Combination Sum

Given a set of candidate numbers (C) and a target number (T), find all unique combinations in C where the candidate numbers sums to T.
The same repeated number may be chosen from C unlimited number of times.
Note:

• All numbers (including target) will be positive integers.
• Elements in a combination (a₁, a₂, … , a_k) must be in non-descending order. (ie, a₁ ≤ a₂ ≤ … ≤ a_k).
• The solution set must not contain duplicate combinations.
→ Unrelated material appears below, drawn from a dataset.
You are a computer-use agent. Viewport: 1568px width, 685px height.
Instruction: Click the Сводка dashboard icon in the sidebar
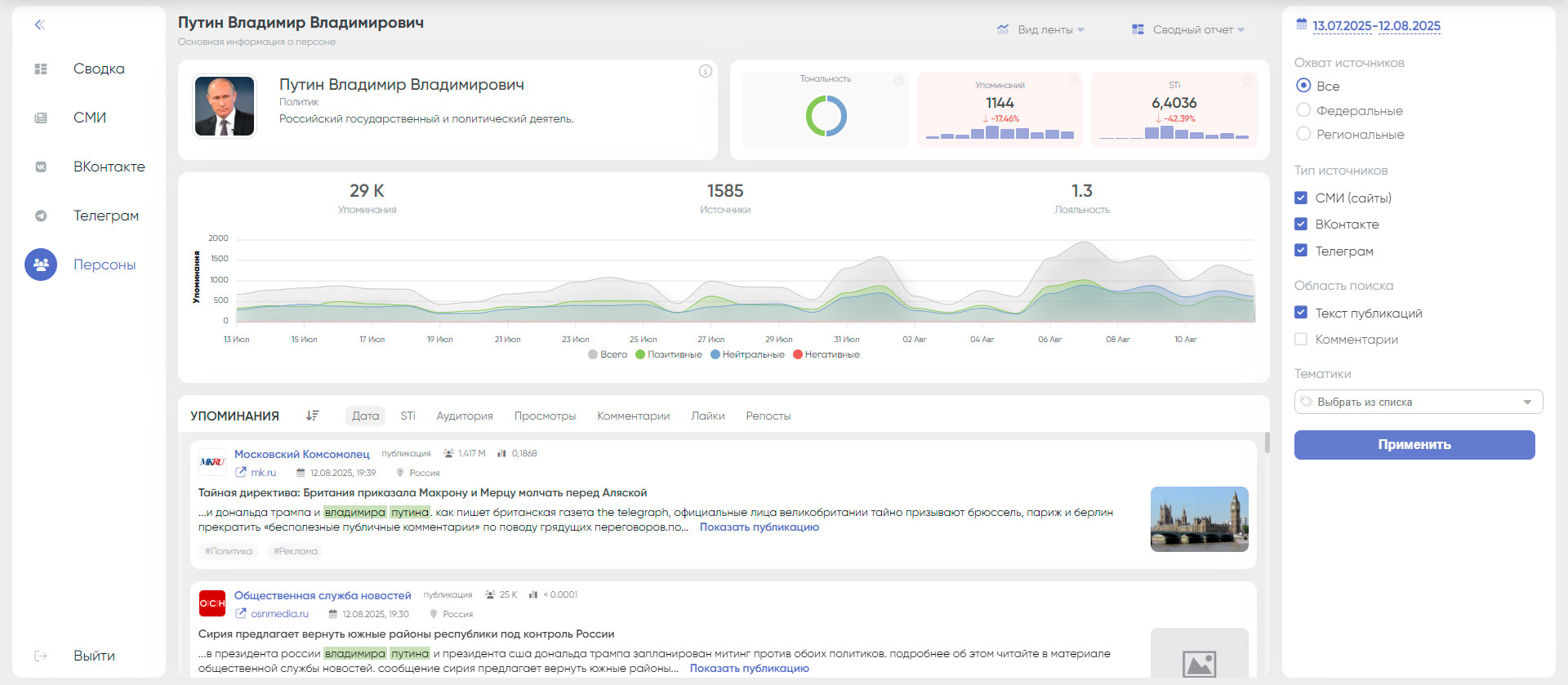(41, 69)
For example, given candidate set 2,3,6,7 and target 7,
A solution set is:
[7]
[2, 2, 3]

Backtracking:

class Solution {
public:
    vector<vector<int> > combinationSum(vector<int> &candidates, int target) {
        vector<vector<int>> res;
        int n=candidates.size();
        sort(candidates.begin(),candidates.end());
        if (n==0||candidates[0]>target)
           return res;
        vector<int> r;
       
        dfs(res,candidates,target,0, r, 0);
        return res;
    }
   
    void dfs(vector<vector<int>> &res, vector<int> &cs, int t, int sum, vector<int> &r, int idx)
    {
        if (sum==t)
        {
            res.push_back(r);
        }
        else
        {
            int n=cs.size();
            for (int i=idx; i<n; i++)
            {
                if (sum+cs[i]>t)
                    return;
                r.push_back(cs[i]);
                dfs(res,cs,t,sum+cs[i],r,i);      //pay attention to this
                r.pop_back();
            }
        }
       
    }
};